Oui, vous voyez... j’apporte le bouquet. 

Le montrant.

Je crois que voilà un bouquet.

JULES.

On voit bien que c’est aujourd’hui la Saint-Fiacre...

SAINT-AZOR.

Pourquoi ?

JULES.

Déposez donc votre colis. Que disions-nous ?... ah ! nous disions que mademoiselle Emma ne pouvait pas vous souffrir... et que...

SAINT-AZOR.

Comment ! mais vous ne m’avez pas dit ça !

JULES.

Alors c’est un oubli... facile à réparer... mademoiselle Emma ne peut pas vous souffrir !

SAINT-AZOR.

Allons donc ! je l’ai quittée il y a une heure... c’est impossible !

JULES.

Pourquoi est-ce impossible ?

SAINT-AZOR.

Elle me l’aurait fait comprendre.

JULES.

Précisément, je suis chargé de vous le faire comprendre, moi !

SAINT-AZOR, s’oubliant.

Vous, capitaine !

JULES.

Hein ? Comment savez-vous que j’ai été capitaine ?

SAINT-AZOR, à part.

Saprelotte ! 

Haut.

Moi !... je le suppose... à votre tournure... martiale.

JULES.

C’est drôle, j’ai entendu ce vilain organe-là quelque part. Ah ça, maintenant vous voilà au courant de la situation... je vous crois galant homme... et si j’ai un conseil à vous donner, c’est de remporter votre bouquet.

SAINT-AZOR.

Ah ! non ! par exemple !

JULES.

Il est trop lourd !

SAINT-AZOR.

Ce n’est pas ça... mais ce mariage me convient... j’ai la parole du papa Bodin... et n’en déplaise à certaines personnes... j’irai jusqu’au bout !

JULES.

Alors c’est la guerre ?...

SAINT-AZOR.

Je ne la crains pas... je ne me bats jamais !

JULES.

Silence ! on vient !

 

 

Scène IX

 

JULES, SAINT-AZOR, BODIN, puis PLUMASSE

 

BODIN, entrant avec une boite de dominos.

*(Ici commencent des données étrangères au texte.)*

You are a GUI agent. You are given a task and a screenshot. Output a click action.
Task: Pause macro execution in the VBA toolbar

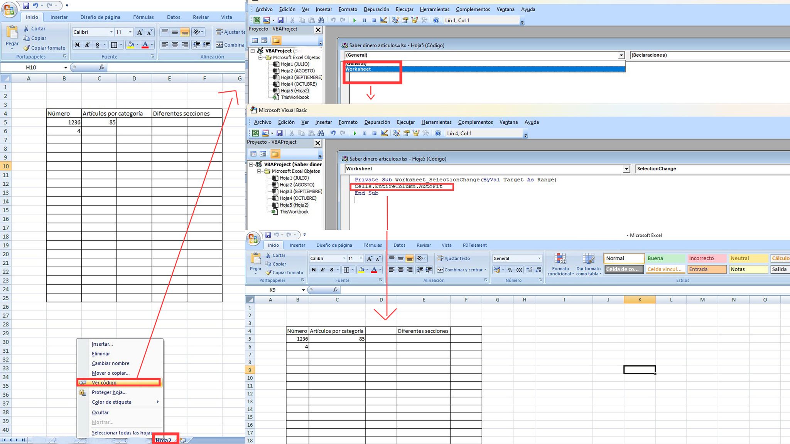coord(364,133)
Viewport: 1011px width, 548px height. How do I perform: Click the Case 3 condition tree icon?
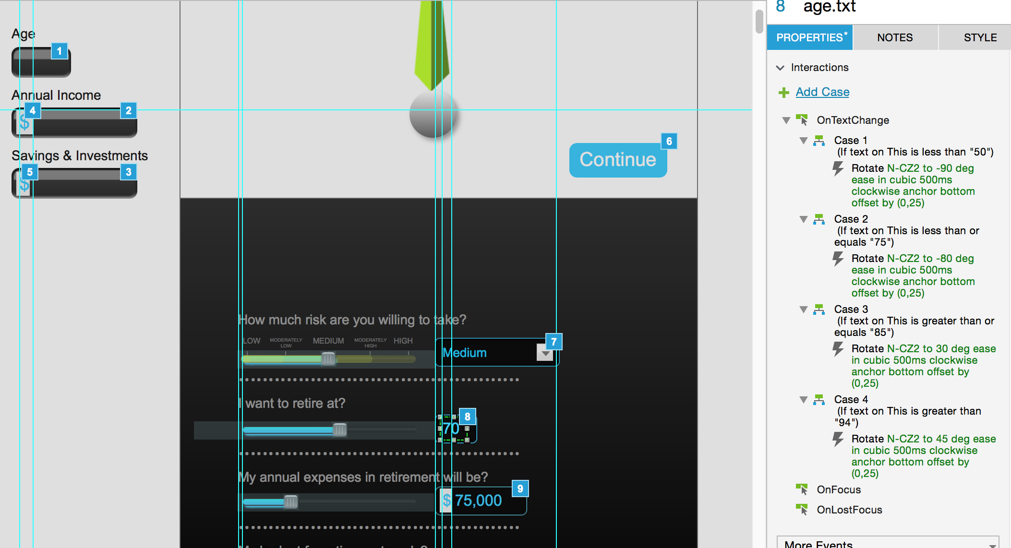click(x=819, y=310)
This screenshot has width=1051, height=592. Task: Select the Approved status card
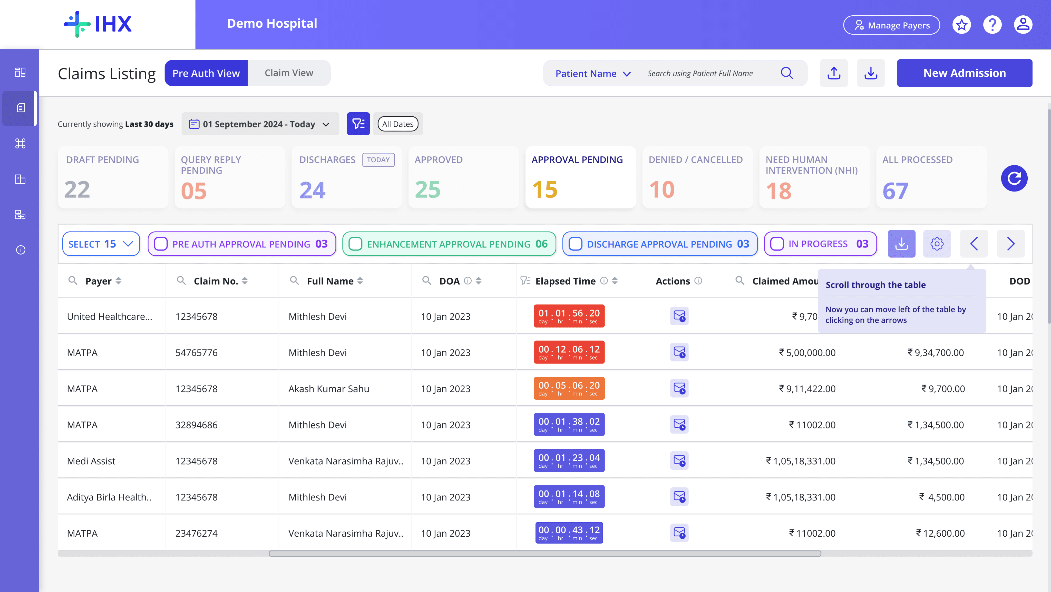click(x=463, y=177)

Voilà les dominos !... avez-vous préparé la table ? 

Apercevant Saint-Azor.

Ah ! Saint-Azor !

À Jules.

Mon cher Jules, permettez-moi de vous présenter mon futur gendre...

JULES.

Charmant jeune homme !

BODIN, bas à Jules.

Trois cent cinquante-sept Nords !... à 962 80...

JULES.

Charmant jeune homme.

SAINT-AZOR, à Bodin.

Dites donc j’ai apporté le bouquet... 

Il le lui montre.

BODIN, stupéfait de sa grosseur.

Ah ! sapristi !... après ça, vous êtes venu en voiture !... je vais faire prévenir Emma.

Appelant.

Plumasse !... Plumasse ! 

On frappe à la porte. 

Entrez ! 

On frappe de nouveau.

Entrez !

Apercevant Plumasse.

Va dire à ma fille que je lui intime l’ordre de se rendre au salon !

PLUMASSE, entrant dans la chambre d’Emma.

On y va. 

Il sort.

JULES, à part.

Nous allons assister à un drame intime !

BODIN, bas à Jules.

Mon cher ami, j’ai compté sur vous pour m’aider à faire briller notre prétendu.

JULES.

Comment donc ! il me plaît beaucoup !

À part.

Je vais le frotter, ça le fera reluire !

 

 

Scène X

 

BODIN, JULES, SAINT-AZOR, EMMA

 

EMMA, entrant.

Vous m’avez fait appeler, mon père ?...

BODIN, d’un ton sévère.

Oui, mademoiselle.

À Saint-Azor, bas.

Votre bouquet ?

SAINT-AZOR.

Voilà.

BODIN, à sa fille.

Voici M. de Saint-Azor qui vous apporte un bouquet... et bien qu’il n’ait pas été cueilli par un architecte...

JULES, à part, étonné.

Un architecte !

BODIN.

J’ose espérer que vous le recevrez convenablement.

SAINT-AZOR, présentant son bouquet.

Mademoiselle... ces fleurs, moins fraîches que vous... 

EMMA, le prenant.

Ah ! mon Dieu !

JULES, le lui prenant des mains.

Permettez que je vienne à votre secours. 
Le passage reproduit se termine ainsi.